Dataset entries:
********************

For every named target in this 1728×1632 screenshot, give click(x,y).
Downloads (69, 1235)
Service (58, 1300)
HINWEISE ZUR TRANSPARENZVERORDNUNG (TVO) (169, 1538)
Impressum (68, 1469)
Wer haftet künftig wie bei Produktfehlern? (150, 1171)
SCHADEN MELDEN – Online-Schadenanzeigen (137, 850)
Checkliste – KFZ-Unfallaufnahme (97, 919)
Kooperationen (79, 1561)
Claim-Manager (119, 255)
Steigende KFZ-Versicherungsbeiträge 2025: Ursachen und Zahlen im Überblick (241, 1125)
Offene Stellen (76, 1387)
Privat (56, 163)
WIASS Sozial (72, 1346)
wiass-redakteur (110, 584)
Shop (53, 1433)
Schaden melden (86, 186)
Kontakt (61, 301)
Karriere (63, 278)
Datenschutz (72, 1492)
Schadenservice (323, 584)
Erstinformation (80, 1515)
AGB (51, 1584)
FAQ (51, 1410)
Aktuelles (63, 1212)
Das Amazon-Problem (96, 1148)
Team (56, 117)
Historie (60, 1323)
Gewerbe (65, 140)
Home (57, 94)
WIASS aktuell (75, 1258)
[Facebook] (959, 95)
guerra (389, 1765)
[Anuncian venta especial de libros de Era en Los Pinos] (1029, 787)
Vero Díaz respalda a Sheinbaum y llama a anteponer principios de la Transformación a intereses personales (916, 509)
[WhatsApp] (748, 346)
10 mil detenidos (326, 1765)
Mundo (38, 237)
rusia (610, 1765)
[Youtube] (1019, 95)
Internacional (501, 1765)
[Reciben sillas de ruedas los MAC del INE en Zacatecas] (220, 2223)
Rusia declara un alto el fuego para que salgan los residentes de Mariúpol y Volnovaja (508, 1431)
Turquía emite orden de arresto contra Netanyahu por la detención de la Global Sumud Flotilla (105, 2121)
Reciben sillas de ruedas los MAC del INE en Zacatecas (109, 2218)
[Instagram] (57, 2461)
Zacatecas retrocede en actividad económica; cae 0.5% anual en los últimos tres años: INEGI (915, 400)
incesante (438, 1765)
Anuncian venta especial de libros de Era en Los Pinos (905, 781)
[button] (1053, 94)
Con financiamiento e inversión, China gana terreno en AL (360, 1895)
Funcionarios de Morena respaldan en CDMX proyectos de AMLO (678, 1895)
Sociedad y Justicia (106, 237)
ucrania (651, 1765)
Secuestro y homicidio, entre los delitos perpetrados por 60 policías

********************

*Problem statement:* From the records above, please extract every line and repeat it exactly.

*Response area:*
For every named target in this 1728×1632 screenshot, give click(x,y).
Downloads (69, 1235)
Service (58, 1300)
HINWEISE ZUR TRANSPARENZVERORDNUNG (TVO) (169, 1538)
Impressum (68, 1469)
Wer haftet künftig wie bei Produktfehlern? (150, 1171)
SCHADEN MELDEN – Online-Schadenanzeigen (137, 850)
Checkliste – KFZ-Unfallaufnahme (97, 919)
Kooperationen (79, 1561)
Claim-Manager (119, 255)
Steigende KFZ-Versicherungsbeiträge 2025: Ursachen und Zahlen im Überblick (241, 1125)
Offene Stellen (76, 1387)
Privat (56, 163)
WIASS Sozial (72, 1346)
wiass-redakteur (110, 584)
Shop (53, 1433)
Schaden melden (86, 186)
Kontakt (61, 301)
Karriere (63, 278)
Datenschutz (72, 1492)
Schadenservice (323, 584)
Erstinformation (80, 1515)
AGB (51, 1584)
FAQ (51, 1410)
Aktuelles (63, 1212)
Das Amazon-Problem (96, 1148)
Team (56, 117)
Historie (60, 1323)
Gewerbe (65, 140)
Home (57, 94)
WIASS aktuell (75, 1258)
[Facebook] (959, 95)
guerra (389, 1765)
[Anuncian venta especial de libros de Era en Los Pinos] (1029, 787)
Vero Díaz respalda a Sheinbaum y llama a anteponer principios de la Transformación a intereses personales (916, 509)
[WhatsApp] (748, 346)
10 mil detenidos (326, 1765)
Mundo (38, 237)
rusia (610, 1765)
[Youtube] (1019, 95)
Internacional (501, 1765)
[Reciben sillas de ruedas los MAC del INE en Zacatecas] (220, 2223)
Rusia declara un alto el fuego para que salgan los residentes de Mariúpol y Volnovaja (508, 1431)
Turquía emite orden de arresto contra Netanyahu por la detención de la Global Sumud Flotilla (105, 2121)
Reciben sillas de ruedas los MAC del INE en Zacatecas (109, 2218)
[Instagram] (57, 2461)
Zacatecas retrocede en actividad económica; cae 0.5% anual en los últimos tres años: INEGI (915, 400)
incesante (438, 1765)
Anuncian venta especial de libros de Era en Los Pinos (905, 781)
[button] (1053, 94)
Con financiamiento e inversión, China gana terreno en AL (360, 1895)
Funcionarios de Morena respaldan en CDMX proyectos de AMLO (678, 1895)
Sociedad y Justicia (106, 237)
ucrania (651, 1765)
Secuestro y homicidio, entre los delitos perpetrados por 60 policías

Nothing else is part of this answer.